# ? for those using reusable pee pads



## Maidto2Maltese (Oct 19, 2004)

I'm still using the disposable but stocking up on the reusable for Quincy. I was wondering how many pads those of you who use the reuseable keep on hand for 1 pooch. ( do you wash daily or bi weekly etc. ? as I guess this would affect the number of pads you keep on hand. )

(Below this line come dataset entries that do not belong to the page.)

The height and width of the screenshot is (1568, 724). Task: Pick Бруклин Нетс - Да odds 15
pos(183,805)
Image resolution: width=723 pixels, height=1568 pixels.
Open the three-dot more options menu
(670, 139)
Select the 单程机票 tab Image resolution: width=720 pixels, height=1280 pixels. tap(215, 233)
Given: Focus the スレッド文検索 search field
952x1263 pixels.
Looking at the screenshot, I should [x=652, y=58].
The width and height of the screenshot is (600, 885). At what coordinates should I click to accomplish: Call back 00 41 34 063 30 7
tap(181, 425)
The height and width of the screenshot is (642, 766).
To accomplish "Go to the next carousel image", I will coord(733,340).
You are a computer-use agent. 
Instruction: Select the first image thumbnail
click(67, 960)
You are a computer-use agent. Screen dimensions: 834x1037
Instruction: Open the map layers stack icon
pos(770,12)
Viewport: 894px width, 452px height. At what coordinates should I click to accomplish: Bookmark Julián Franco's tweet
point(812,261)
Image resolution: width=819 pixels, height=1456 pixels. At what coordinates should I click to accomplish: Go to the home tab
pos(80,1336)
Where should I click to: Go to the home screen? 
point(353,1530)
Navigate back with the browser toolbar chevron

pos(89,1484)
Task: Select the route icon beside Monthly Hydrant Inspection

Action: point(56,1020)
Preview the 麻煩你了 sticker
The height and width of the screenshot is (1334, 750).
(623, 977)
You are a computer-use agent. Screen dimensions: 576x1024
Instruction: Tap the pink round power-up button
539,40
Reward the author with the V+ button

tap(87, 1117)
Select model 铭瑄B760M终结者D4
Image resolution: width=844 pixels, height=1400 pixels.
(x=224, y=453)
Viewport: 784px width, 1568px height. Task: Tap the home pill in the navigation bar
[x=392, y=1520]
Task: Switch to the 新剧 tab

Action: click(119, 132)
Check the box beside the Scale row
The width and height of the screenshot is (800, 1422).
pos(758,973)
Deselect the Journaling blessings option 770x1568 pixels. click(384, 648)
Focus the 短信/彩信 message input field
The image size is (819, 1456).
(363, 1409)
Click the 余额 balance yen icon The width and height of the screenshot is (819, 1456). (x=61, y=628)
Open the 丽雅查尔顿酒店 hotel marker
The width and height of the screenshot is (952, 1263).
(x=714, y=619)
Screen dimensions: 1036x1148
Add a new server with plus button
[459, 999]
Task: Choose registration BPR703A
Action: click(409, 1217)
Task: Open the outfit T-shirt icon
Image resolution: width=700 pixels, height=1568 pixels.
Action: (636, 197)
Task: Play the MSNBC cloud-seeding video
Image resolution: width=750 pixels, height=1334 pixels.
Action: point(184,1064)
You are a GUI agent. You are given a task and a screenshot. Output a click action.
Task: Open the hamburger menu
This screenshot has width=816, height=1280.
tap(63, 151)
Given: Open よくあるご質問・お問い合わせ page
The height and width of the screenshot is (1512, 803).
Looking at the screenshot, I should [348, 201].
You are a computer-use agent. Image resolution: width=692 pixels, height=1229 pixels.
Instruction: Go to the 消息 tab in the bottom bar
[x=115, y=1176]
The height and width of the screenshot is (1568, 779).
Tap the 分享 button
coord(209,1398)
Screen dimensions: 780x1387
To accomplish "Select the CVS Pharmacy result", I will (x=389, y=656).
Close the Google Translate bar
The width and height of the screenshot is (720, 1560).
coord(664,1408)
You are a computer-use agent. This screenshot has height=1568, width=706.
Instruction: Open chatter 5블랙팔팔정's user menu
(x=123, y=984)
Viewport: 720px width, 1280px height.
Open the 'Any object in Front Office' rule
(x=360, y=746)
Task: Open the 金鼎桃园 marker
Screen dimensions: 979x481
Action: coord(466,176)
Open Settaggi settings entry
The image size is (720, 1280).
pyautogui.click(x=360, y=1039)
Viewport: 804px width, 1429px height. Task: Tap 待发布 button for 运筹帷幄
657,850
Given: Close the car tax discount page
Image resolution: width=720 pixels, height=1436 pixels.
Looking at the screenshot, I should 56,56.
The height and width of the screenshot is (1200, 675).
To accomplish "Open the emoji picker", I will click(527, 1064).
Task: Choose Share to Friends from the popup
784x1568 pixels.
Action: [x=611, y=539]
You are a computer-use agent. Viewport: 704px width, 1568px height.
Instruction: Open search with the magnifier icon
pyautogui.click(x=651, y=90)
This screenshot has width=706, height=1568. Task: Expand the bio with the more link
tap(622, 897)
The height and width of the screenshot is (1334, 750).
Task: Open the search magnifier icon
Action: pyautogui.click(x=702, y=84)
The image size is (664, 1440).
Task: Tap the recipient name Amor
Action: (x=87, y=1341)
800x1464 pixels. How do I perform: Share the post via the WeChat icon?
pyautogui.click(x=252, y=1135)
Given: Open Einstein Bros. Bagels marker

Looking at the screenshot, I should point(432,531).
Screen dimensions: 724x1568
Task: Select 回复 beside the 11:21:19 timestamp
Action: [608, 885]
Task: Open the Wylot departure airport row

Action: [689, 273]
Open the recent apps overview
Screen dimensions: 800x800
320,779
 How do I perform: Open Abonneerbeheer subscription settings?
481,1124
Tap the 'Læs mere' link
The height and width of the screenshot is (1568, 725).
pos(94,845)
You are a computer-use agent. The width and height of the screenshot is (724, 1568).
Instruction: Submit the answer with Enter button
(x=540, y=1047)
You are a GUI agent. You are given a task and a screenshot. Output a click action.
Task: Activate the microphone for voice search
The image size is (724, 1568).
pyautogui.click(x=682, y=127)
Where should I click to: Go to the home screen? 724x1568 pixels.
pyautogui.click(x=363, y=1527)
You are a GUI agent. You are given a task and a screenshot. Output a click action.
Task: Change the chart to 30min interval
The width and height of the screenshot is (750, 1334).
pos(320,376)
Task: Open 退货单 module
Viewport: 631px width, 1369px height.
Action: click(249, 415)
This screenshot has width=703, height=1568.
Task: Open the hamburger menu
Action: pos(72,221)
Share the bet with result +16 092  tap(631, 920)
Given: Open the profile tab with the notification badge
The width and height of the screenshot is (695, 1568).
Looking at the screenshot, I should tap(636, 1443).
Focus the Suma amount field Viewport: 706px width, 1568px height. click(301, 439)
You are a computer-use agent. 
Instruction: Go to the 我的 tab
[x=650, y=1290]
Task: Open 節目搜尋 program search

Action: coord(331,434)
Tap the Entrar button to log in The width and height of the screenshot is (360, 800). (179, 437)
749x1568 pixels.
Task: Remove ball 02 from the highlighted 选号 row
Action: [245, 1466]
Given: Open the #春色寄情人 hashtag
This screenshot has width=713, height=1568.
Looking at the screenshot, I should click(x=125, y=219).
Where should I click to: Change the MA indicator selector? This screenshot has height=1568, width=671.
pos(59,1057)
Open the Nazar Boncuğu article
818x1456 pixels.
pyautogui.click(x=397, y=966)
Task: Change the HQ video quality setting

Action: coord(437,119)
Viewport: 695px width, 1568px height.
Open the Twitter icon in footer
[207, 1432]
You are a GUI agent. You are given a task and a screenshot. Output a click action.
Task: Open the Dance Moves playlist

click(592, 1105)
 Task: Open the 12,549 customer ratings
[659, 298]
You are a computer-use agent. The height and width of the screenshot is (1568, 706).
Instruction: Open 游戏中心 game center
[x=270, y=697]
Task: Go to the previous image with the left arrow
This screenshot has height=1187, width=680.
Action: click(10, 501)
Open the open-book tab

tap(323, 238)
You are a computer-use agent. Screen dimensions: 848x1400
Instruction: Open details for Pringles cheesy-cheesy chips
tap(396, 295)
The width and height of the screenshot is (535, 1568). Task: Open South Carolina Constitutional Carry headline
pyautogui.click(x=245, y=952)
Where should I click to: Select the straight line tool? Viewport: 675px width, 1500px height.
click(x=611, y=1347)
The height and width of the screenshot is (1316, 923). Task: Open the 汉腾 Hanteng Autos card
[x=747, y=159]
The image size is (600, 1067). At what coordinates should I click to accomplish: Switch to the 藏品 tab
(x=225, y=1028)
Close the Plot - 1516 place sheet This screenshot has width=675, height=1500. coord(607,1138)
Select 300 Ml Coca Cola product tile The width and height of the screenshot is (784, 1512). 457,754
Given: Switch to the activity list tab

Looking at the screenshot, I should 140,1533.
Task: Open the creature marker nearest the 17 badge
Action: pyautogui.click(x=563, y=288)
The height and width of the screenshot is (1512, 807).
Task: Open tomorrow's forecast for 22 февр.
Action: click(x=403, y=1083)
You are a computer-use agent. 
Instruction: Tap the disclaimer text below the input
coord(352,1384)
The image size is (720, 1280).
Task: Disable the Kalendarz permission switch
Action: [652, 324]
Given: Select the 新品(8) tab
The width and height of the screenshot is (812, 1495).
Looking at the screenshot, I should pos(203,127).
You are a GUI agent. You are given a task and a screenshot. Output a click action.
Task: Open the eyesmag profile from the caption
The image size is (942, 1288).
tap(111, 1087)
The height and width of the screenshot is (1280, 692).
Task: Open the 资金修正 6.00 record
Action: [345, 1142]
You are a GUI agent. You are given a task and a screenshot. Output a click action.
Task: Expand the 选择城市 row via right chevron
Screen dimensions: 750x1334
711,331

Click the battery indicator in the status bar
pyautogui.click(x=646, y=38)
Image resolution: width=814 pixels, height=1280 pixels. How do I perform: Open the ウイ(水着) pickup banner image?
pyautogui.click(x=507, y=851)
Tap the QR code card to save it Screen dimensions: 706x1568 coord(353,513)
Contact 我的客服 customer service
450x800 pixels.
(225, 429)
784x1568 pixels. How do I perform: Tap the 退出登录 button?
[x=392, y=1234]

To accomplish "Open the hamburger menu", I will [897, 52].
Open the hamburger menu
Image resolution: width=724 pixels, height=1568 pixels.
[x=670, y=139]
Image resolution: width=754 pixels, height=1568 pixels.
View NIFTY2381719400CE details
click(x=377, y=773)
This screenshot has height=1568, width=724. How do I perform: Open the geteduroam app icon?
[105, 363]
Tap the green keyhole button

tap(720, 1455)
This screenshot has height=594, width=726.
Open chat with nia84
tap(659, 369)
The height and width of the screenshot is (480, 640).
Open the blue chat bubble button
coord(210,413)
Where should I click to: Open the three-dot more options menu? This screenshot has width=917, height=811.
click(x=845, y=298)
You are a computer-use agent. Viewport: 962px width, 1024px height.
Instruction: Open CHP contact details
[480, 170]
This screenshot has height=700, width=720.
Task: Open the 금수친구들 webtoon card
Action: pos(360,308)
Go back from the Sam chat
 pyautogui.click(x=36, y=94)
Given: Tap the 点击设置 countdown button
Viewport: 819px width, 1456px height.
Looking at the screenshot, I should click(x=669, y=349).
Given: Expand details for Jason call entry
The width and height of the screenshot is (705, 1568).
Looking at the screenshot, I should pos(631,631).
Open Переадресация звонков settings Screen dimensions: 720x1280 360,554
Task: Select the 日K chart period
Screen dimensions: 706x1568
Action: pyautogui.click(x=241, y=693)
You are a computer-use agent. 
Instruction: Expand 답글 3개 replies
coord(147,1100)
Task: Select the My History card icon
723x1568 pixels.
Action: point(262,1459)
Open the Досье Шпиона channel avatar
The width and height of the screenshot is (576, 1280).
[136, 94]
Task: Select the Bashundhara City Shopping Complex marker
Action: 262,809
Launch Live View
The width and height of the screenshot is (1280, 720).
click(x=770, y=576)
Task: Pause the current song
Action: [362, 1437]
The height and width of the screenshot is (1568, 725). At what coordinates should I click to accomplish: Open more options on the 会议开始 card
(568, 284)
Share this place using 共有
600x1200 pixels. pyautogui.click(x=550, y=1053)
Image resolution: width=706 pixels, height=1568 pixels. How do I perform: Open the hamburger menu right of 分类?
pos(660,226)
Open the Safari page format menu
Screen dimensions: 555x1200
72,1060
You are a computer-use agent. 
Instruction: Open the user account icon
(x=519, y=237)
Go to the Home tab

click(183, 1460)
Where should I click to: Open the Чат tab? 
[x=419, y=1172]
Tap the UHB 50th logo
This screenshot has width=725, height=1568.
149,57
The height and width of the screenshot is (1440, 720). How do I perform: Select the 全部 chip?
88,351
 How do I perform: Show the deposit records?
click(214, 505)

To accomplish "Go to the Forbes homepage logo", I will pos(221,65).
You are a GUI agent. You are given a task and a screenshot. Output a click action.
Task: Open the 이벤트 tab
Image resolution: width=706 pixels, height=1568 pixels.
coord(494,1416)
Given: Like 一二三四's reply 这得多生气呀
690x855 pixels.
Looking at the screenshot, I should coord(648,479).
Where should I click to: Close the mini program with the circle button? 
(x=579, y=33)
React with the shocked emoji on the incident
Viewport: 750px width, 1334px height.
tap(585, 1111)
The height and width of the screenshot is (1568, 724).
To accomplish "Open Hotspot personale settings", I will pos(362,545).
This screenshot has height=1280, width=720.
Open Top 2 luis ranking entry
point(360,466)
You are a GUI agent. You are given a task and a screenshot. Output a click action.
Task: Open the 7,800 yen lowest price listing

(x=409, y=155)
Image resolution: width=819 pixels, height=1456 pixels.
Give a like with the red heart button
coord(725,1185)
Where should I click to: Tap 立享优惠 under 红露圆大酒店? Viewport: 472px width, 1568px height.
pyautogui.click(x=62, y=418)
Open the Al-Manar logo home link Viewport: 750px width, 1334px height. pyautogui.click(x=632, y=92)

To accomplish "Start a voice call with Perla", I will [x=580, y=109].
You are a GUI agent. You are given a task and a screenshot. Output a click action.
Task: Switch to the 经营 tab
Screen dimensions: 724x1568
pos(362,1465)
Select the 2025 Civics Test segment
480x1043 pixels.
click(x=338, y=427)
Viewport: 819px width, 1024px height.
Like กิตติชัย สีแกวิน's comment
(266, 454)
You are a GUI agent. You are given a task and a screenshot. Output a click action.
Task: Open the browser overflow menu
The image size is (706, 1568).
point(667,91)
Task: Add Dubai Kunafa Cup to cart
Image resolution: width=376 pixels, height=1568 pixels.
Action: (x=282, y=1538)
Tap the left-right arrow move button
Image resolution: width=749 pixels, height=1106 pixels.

How long do the pads last? 

Also wondered if there was any problem in doing the switch from the disposables to the reuseable?


----------



## edelweiss (Apr 23, 2010)

I put a disposable over the reusable and that way if Kitzi misses we are still covered! But I don't think that answers your question.
I think if you put the disposable on top for a week or so that the transfer would be easier.


----------



## Furbabies mom (Jul 25, 2011)

Good question.. I am planning to buy a few to see how mine do with the reusable ones. I' m using disposable ones now for my three and I buy a box of 100 every two weeks!! Even though it's expensive I figure if they go out in all weather I'd be bathing them more, using doggie wipes more often, wiping up the floor more often and it's better all the way around to use them. My other fluffs never did use pee pads, they always went outside.My trash men probably hate me though. Not only do I have a ton of pee pads in the trash , I also have a ton of baby diapers as well!


----------



## Summergirl73 (Sep 18, 2011)

Didn't know if you considered this, but the UgoDog is really incredible. We actually use that instead of pads and it is great for clean paws, easy clean up and no pad washing.


----------



## pammy4501 (Aug 8, 2007)

I bought a dozen of the larger sized pads. I think they are 24x36. I have two dogs. I wash once a week usually. I love the re-usable pads.


----------



## allheart (Oct 3, 2008)

I love my washable pads. I do have 3 babies. I place 4 clean ones down, and do wash them fairly often. I have a stock pile of them, as I have bought them through the years. I just LOVE them.


----------



## LJSquishy (Feb 27, 2008)

I don't use potty pads but I did look into the reusable ones at one point before I got Preston and I decided that 12 would be a good number to have. You could launder them once per week, and a few days a week put a new one down if one day the pad was "extra used". If you wanted a pad in more than one location, I would invest in even more, probably 14 or so unless you wanted to launder them twice per week.


----------